• Problem requirements: In the material below, how many lines include the word "agent"? Write only the number.

[Start of Attachment]

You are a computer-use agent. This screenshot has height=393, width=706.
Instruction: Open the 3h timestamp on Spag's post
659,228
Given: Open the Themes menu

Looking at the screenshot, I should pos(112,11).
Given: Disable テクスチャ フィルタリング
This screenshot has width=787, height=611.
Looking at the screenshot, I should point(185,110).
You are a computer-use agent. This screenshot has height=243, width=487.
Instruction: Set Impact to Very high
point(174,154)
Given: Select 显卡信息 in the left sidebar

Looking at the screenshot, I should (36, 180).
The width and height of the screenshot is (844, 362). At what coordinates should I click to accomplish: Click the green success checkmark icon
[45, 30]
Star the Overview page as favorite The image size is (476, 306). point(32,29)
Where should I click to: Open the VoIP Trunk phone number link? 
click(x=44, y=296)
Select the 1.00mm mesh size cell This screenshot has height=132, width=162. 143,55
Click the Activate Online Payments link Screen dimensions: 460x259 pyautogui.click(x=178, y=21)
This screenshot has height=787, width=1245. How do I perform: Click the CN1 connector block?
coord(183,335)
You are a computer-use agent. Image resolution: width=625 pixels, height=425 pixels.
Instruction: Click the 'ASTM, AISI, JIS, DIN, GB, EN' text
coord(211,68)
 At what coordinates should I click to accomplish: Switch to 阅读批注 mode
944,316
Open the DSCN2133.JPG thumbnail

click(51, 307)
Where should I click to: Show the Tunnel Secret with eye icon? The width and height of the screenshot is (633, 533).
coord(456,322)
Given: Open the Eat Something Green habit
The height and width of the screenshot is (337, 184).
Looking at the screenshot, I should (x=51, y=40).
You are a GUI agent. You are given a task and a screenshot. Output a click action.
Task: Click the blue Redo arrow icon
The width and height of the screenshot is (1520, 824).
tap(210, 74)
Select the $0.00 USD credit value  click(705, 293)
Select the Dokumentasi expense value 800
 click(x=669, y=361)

[End of Attachment]

• Exercise response: 4